70 nouveaux réservistes pour l’escouade de réserve côtière
Autre nouveauté annoncée pour 2026 : la création d’une escouade de réserves côtières à Papeete d’ici le mois de juillet, dans le lot des dix escouades prévues cette année au niveau national, qui s’ajouteront aux sept déjà existantes dans l’Hexagone. Une unité composée « à terme de 70 réservistes », mêlant jeunes recrues « qui n’ont jamais été militaires et anciens marins », qui viendront s’ajouter aux près de « 400 réservistes » déjà employés précise le contre-amiral, qui rappelle que « la réserve va doubler selon la loi de programmation militaire ».
Les flotilles côtières bénéficient d’une « embarcation type gros zodiac avec des gros moteurs, derrière un 4×4, ils vont être capables de se projeter pour des missions côtières, de surveillance, de renseignement, de protection, de secours », explique le Comsup. D’abord autour de Tahiti, puis potentiellement dans les îles, l’objectif est « de produire 150 jours de présence en mer ». Une manière aussi de répondre, en plus des missions militaires ou de sécurité maritime et de secours, aux « enjeux de protection de l’environnement dans la zone côtière », avec des « actions éventuellement sur la pêche ou sur les activités illicites ».
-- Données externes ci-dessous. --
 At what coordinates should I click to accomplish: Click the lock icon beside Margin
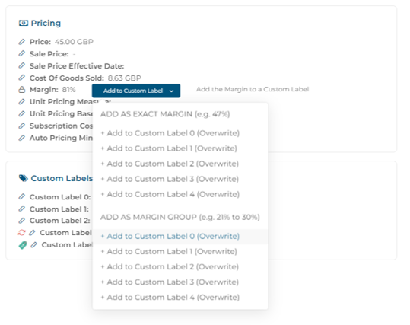(x=22, y=90)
Des missions qui seront bien sûr coordonnées avec celles de la gendarmerie maritime, elle aussi placée sous le commandement du Comsup. Sa vedette côtière Le Jasmin arrive « en fin de vie » et doit être remplacée par « un patrouilleur côtier de gendarmerie de nouvelle génération », attendu « autour de 2028 ». Une unité « plus grosse », avec « plus d’endurance et plus d’autonomie », rappelle le contre-amiral.
L’exercice Marara revient du 3 au 18 juin
« Un point majeur » cette année, c’est aussi le retour de l’exercice biannuel : Marara, du 3 au 18 juin, « en multisites » – en 2024, ce sont 1000 militaires provenant de quinze nations différentes qui ont participé, dont 150 de Papeari. Un exercice « à dominante : assistance humanitaire multinationale », qui a pour objectif de tester la capacité des forces alliées à collaborer efficacement pour venir en aide à la population en cas « d’événements climatiques extrêmes ». « On est en train d’organiser tout ça avec nos partenaires et on attend, de nouveau, plus de 1 000 participants », précise le contre-amiral.
Autre rendez-vous international de cette année : le Western Pacific Naval Symposium (WPNS), présidé par la France, avec une réunion des chefs des marines du Pacifique prévue à Tahiti en novembre, précédée d’un séminaire préparatoire en mars. Enfin, 2026 sera ponctuée de plusieurs anniversaires : « les 80 ans du retour des Tamarii volontaires », « les 400 ans de la Marine nationale » et « les 30 ans du Casas en Polynésie ». Autant de temps forts qui s’inscrivent dans une année dense pour les forces armées de Polynésie.